[Dataset entries]
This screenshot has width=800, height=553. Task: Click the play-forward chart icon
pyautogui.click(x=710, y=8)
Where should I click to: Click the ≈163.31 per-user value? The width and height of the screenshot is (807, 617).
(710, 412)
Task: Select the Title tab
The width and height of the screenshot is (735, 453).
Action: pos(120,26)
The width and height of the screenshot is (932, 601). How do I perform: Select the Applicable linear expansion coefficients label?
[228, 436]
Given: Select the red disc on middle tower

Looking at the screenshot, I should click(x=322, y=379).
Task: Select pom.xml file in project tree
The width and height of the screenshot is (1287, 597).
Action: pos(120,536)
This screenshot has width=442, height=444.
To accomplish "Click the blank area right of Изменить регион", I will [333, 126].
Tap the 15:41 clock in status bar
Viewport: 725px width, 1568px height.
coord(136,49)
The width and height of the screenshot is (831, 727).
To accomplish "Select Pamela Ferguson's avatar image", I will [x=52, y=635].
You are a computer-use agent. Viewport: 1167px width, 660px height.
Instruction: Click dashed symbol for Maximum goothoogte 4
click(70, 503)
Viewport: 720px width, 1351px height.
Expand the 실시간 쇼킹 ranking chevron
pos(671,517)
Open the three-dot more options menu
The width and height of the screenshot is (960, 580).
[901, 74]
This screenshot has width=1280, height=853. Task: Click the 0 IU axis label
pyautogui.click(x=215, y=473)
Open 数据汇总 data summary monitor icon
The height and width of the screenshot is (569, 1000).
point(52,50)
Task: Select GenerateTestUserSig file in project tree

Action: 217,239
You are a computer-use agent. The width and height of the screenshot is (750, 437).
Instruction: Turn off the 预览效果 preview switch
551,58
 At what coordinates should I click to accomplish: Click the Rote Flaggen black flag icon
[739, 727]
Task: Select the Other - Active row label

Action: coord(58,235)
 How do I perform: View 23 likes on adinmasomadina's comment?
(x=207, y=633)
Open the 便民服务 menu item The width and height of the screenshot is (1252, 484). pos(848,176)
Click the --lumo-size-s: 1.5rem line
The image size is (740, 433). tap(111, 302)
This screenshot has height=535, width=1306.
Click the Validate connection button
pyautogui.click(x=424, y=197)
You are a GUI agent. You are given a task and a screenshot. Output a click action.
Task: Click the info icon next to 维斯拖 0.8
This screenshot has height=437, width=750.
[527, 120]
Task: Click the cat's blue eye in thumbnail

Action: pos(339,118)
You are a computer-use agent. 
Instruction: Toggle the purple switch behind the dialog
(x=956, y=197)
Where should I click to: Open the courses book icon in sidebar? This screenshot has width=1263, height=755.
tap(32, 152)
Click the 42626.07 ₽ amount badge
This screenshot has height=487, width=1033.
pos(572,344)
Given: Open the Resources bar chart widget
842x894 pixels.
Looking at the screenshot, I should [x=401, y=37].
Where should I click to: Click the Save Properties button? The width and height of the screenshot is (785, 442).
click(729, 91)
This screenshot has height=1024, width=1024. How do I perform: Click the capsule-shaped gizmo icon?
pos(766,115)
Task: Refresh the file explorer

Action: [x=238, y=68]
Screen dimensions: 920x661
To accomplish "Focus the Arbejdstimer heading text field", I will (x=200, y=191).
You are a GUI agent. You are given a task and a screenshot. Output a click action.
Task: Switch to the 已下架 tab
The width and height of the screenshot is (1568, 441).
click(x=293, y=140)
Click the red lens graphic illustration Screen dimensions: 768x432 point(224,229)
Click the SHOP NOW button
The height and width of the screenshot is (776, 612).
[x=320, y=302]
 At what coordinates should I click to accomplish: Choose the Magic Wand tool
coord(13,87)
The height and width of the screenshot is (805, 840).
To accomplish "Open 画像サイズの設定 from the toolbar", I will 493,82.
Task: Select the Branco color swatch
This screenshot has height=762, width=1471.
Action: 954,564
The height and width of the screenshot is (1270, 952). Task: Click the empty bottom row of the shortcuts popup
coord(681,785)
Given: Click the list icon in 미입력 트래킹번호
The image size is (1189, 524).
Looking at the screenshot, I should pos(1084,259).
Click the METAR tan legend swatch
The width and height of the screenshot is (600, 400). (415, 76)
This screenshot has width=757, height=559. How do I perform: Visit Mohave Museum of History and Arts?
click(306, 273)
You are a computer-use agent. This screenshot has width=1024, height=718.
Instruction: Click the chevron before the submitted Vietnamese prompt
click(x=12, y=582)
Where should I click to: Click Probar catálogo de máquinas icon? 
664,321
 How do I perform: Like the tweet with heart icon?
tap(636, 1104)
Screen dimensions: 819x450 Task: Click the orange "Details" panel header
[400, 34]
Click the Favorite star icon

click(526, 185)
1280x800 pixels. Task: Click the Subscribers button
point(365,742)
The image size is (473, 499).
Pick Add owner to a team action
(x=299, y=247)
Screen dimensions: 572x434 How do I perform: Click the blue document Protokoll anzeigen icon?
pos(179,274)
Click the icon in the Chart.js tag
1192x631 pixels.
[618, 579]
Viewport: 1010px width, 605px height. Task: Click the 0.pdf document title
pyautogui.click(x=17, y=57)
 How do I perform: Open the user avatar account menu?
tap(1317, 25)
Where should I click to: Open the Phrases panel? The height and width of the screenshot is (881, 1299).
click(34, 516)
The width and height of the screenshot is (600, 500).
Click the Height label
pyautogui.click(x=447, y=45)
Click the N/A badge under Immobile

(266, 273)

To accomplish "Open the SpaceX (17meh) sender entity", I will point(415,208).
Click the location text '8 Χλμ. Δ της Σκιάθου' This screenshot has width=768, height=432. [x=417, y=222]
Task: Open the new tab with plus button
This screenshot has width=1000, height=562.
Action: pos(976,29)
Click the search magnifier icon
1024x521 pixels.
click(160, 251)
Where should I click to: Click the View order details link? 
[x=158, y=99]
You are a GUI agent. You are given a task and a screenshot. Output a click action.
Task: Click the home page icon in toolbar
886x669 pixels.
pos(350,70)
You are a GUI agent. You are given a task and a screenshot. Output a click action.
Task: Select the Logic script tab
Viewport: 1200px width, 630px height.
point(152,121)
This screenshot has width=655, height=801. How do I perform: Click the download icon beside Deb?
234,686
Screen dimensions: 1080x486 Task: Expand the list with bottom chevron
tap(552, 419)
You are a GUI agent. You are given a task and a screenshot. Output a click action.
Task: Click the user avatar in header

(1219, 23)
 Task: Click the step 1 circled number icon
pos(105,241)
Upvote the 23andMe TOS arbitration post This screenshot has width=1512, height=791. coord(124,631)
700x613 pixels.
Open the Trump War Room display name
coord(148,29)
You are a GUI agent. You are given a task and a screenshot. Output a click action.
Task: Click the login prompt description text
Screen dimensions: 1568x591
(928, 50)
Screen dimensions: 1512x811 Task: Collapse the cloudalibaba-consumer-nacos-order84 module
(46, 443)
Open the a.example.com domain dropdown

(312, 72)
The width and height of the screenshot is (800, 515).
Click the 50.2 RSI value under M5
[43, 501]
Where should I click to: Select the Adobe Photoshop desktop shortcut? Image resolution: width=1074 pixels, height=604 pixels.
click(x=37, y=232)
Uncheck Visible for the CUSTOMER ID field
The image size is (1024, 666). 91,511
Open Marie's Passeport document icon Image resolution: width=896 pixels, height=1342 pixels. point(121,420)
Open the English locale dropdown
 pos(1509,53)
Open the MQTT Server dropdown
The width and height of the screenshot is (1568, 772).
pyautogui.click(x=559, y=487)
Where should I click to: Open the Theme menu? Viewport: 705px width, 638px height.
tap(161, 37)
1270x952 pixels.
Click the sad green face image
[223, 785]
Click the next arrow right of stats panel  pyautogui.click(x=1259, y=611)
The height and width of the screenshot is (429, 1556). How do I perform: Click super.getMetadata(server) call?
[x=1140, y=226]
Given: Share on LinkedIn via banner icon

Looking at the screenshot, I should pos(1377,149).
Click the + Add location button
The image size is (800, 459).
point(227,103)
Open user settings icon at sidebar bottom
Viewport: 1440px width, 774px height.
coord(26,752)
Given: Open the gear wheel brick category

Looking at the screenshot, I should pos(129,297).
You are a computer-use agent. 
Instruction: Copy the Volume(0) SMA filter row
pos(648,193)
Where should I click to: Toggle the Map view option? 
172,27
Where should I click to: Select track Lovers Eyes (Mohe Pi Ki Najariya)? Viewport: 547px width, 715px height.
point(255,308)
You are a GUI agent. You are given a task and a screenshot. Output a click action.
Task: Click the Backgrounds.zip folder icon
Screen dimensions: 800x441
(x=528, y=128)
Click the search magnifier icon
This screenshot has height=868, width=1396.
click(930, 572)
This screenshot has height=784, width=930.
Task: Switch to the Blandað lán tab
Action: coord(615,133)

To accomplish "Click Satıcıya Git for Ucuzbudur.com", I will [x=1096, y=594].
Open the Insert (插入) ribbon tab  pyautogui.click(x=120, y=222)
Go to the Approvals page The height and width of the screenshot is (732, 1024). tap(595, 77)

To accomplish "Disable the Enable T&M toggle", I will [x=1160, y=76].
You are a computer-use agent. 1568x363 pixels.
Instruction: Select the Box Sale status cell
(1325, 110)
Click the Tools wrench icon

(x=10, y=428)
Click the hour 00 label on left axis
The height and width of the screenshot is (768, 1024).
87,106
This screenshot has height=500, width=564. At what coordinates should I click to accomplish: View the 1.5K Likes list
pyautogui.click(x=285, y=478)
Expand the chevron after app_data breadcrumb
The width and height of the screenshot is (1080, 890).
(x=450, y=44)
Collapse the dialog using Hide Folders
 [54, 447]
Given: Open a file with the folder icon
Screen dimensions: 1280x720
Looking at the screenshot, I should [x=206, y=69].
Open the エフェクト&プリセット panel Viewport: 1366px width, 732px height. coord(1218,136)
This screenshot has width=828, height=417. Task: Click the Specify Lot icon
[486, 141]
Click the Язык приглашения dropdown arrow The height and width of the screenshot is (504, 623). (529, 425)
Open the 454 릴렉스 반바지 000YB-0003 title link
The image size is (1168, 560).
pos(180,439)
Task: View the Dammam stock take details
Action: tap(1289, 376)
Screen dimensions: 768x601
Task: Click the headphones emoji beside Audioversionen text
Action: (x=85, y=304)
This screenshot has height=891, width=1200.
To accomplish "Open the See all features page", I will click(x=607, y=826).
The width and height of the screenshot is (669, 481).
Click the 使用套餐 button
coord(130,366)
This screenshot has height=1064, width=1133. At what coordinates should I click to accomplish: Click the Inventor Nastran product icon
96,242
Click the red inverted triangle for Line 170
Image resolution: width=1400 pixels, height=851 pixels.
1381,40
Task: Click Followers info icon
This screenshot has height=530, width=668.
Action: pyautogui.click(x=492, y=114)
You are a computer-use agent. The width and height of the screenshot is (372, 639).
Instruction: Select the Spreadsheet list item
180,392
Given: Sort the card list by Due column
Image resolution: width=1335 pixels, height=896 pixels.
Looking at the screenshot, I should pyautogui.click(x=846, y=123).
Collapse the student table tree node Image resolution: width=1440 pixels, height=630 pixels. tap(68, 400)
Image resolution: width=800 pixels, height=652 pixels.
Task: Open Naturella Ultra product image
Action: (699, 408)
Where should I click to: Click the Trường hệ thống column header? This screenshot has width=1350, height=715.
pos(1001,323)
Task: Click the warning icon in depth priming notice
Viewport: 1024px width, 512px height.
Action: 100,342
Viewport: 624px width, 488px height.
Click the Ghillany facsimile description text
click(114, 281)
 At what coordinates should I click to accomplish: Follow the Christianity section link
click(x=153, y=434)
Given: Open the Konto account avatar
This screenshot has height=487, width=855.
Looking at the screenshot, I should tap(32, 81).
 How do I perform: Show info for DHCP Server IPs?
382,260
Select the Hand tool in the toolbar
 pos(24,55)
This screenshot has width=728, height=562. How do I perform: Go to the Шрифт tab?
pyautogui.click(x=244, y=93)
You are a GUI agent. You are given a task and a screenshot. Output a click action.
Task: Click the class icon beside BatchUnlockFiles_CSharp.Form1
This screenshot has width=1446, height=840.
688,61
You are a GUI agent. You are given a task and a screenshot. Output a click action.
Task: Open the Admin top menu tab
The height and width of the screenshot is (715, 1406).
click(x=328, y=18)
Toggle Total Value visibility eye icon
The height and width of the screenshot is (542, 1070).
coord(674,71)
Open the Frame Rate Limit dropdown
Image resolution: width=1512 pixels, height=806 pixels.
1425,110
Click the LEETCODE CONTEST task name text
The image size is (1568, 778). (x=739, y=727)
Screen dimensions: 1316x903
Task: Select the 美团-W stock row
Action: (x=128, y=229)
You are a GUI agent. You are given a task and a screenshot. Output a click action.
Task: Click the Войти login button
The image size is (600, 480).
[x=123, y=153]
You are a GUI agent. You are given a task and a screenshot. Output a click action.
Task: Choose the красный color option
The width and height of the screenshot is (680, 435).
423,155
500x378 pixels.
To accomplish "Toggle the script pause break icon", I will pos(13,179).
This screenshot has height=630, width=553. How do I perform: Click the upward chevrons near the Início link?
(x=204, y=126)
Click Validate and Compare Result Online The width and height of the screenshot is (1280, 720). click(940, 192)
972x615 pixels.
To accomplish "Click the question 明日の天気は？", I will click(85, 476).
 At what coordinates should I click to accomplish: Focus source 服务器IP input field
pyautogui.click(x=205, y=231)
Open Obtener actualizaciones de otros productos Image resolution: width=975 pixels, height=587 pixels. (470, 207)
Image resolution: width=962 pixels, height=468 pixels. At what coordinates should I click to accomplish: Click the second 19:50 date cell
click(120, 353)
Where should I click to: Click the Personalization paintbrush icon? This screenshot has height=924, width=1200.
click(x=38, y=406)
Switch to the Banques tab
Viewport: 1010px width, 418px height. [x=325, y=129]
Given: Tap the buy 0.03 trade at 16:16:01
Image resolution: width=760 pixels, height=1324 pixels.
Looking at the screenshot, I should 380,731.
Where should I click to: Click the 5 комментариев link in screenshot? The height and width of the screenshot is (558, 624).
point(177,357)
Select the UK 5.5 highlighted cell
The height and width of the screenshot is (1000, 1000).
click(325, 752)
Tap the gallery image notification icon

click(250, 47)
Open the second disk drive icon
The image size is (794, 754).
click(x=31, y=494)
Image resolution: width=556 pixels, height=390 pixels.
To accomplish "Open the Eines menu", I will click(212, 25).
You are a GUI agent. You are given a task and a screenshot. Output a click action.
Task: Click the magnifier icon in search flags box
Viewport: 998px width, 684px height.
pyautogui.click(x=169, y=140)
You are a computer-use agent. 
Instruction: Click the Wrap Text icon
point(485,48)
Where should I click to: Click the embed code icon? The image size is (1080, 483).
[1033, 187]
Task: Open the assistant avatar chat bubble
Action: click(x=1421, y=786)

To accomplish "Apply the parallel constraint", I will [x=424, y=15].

• _The task_
When the line with "The image size is (1189, 524)." is reached in the data above, start copying there, and copy each line exactly until the line with "You are a computer-use agent. This" has been copied; copy nothing else.

• _Expected output_
The image size is (1189, 524).
Looking at the screenshot, I should pos(1084,259).
Click the METAR tan legend swatch
The width and height of the screenshot is (600, 400). (415, 76)
This screenshot has width=757, height=559. How do I perform: Visit Mohave Museum of History and Arts?
click(306, 273)
You are a computer-use agent. This screenshot has width=1024, height=718.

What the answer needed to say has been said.